Artist: Elisabeth Melander
Album: Reflections of a Voice
Genre: Vocal Jazz
Quality: mp3, 320 kbps
The Voice Inside (00:04:49)
Blue in Green (00:03:53)
Like Someone in Love (00:04:25)
Moon and Sand (00:05:15)
One Insight (00:05:51)
A Song of Joy (00:05:30)
Inside a Silent Tear (00:02:15)
A Foggy Day (00:03:49)
Someone to Watch Over Me (00:06:05)
You’re Everything (00:04:10)
Vi (We) (00:04:30)
Elisabeth Melander was born in Boden, a military town in the cold and desolate north of Sweden. She used her vocal abilities and knowledge of music to escape and is now based in the southern cities of Lund and Malmö, travelling all over the Nordic Area, teaching, spreading the word about jazz and encouraging young musicians.
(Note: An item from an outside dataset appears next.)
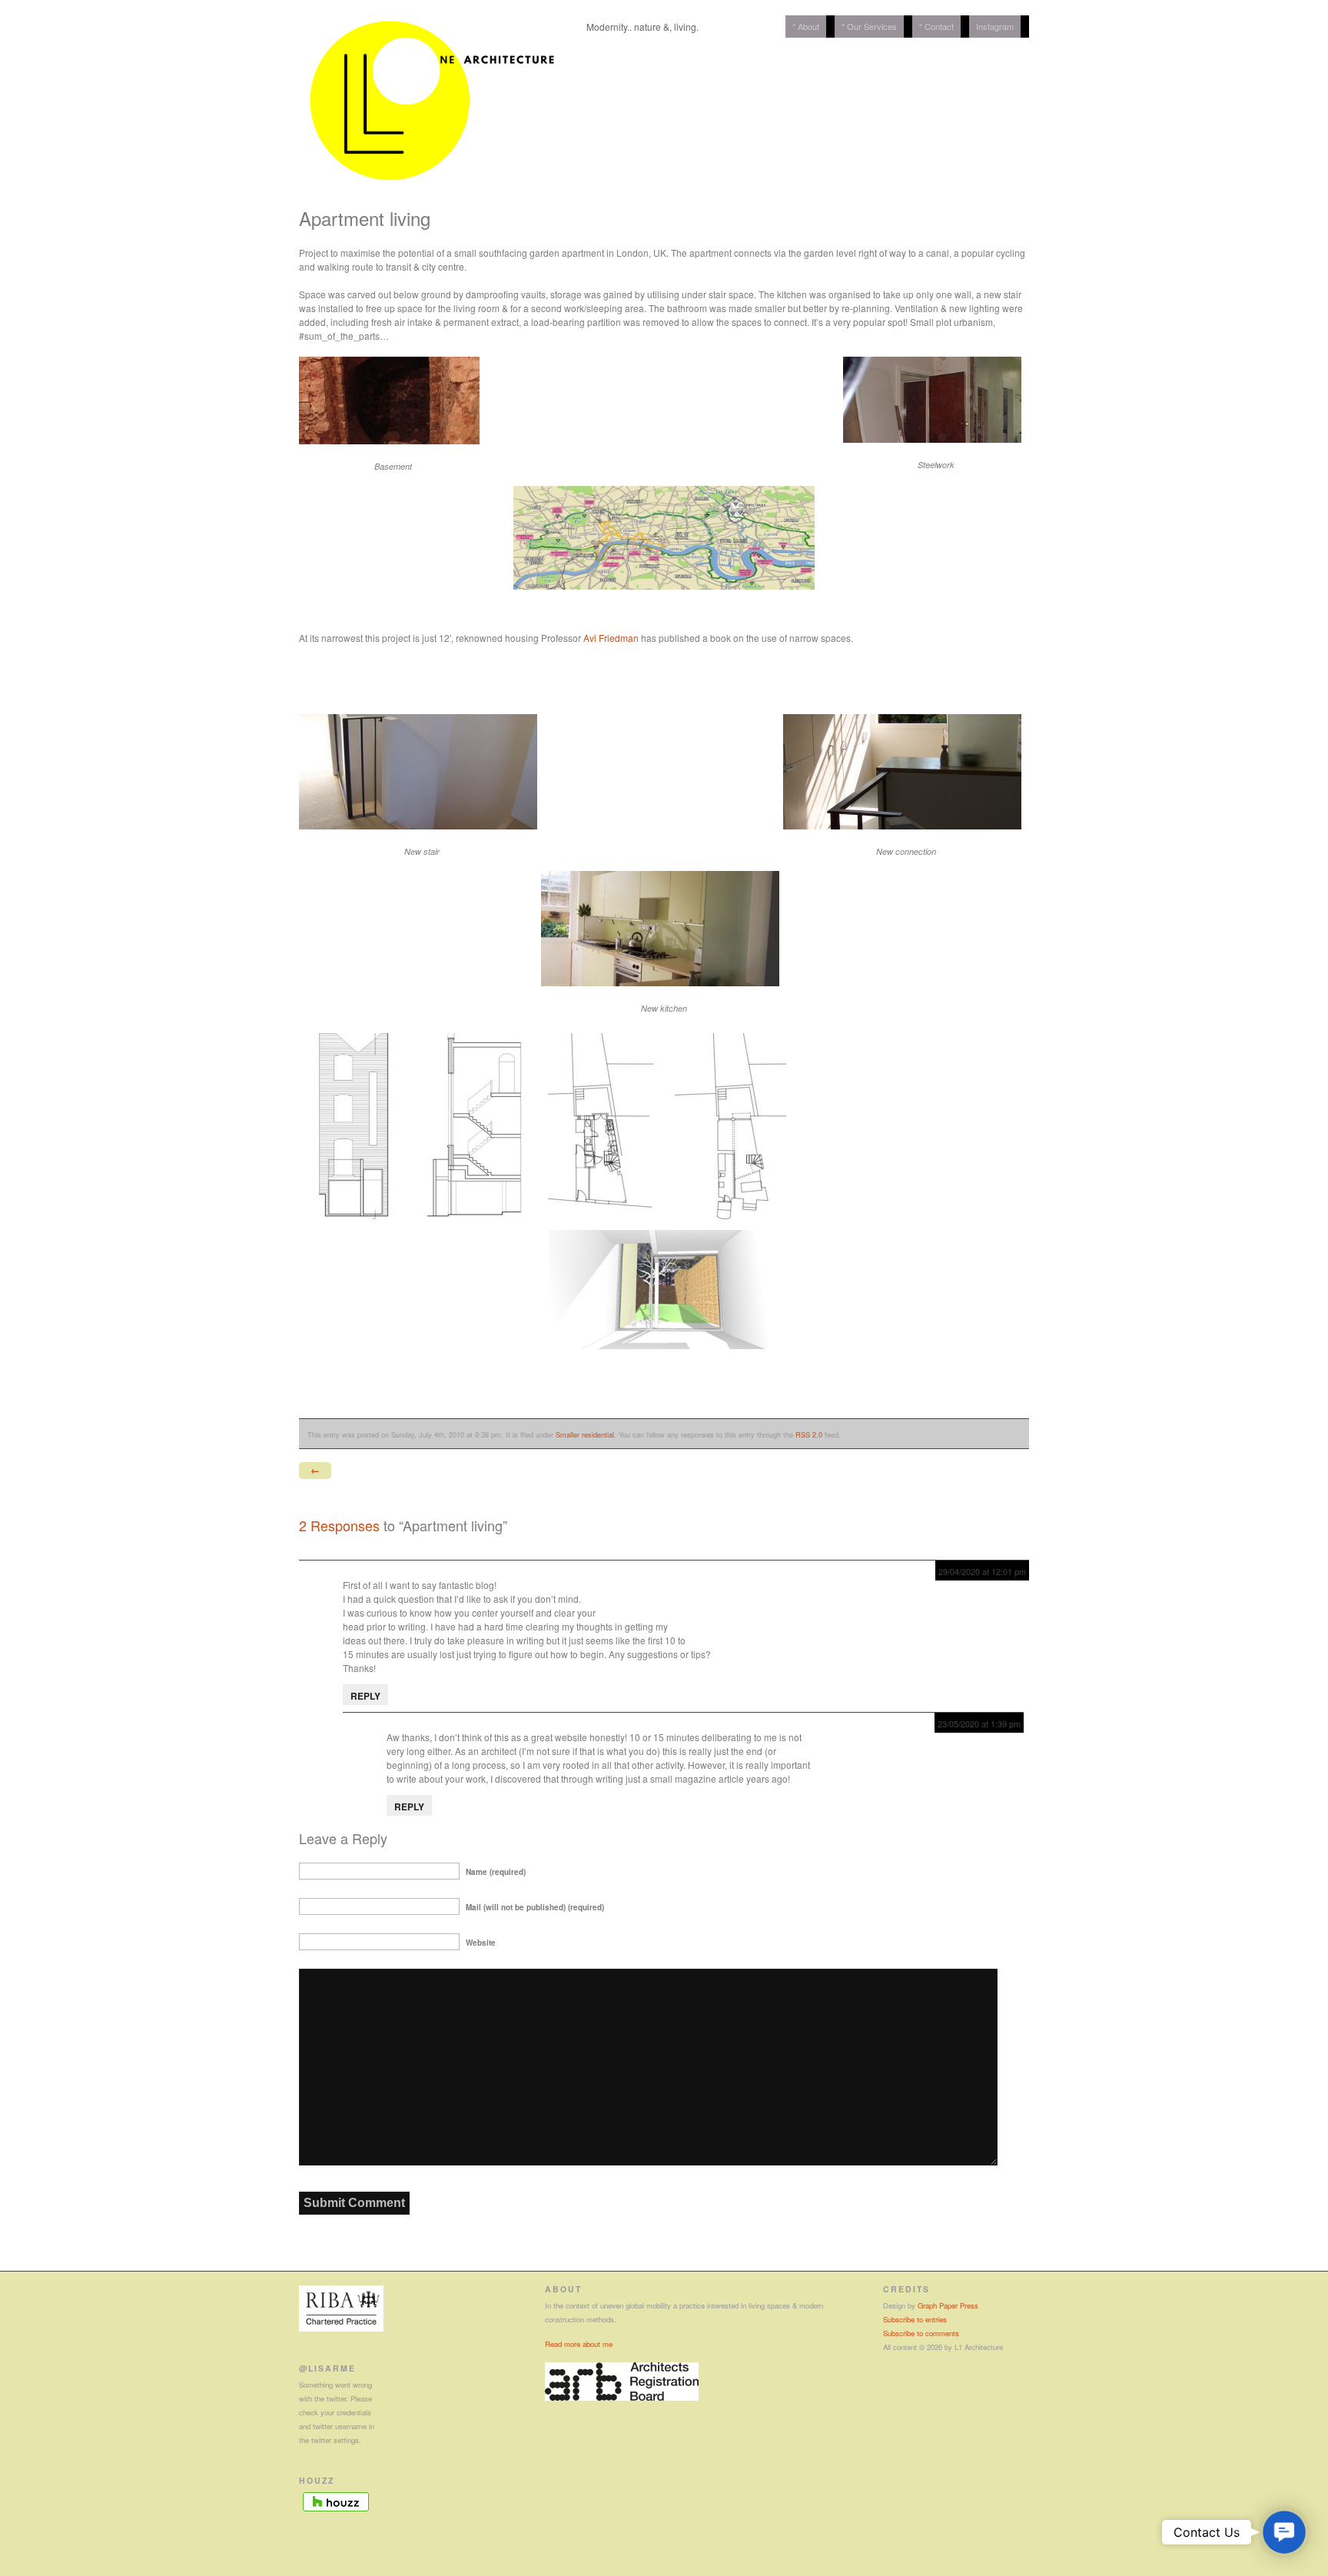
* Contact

Every now and then she brings out an album. Reflections Of A Voice is her latest. It features jazz standards and three of her own compositions, the most interesting of these being “The Voice Inside.”
Melander says the song is about “having the courage to listen to our inner voice and the voice of the heart, where truth is found.” It could just as well describe the advice she gives to extract the best from her pupils. The song gets a little “stuck” melodically but her sincerity more than makes up for this and Anders Bergcrantz contributes a thoughtful trumpet solo.
Would that all of her compositions were as good. On “One Insight” she sounds like someone on the verge of a nervous breakdown and even Inge Petersson’s tenor solo can’t ease the pain.
Melander attempts a vocal version of Bill Evans’ “Blue In Green,” from the classic Miles Davis album Kind Of Blue. It wanders all over the place, with bizarre, ethereal “swallowed” lyrics. You never know, Evans might have approved—he had a soft spot for Swedish vocalists, most notably Monica Zetterlund, who put Swedish words to “Waltz For Debby” and invited him to Sweden so they could perform it together.
Melander produces a restrained, thoughtful version of another Evans staple, Jimmy Van Heusen’s “Like Someone In Love.” Bergcrantz delivers a fine solo but is even better in accompaniment.
It all gets a little academic on occasion, particularly on Alec Wilder’s “Moon And Sand,” which cries out for sensuality. Still, the song is a great survivor. It’s amazing it recovered from its first, extremely stilted outing in 1941 with Xavier Cugat and his Waldorf-Astoria Orchestra.
Despite its flaws, this is an interesting album, demonstrating just how far from Boden Elisabeth Melander has come.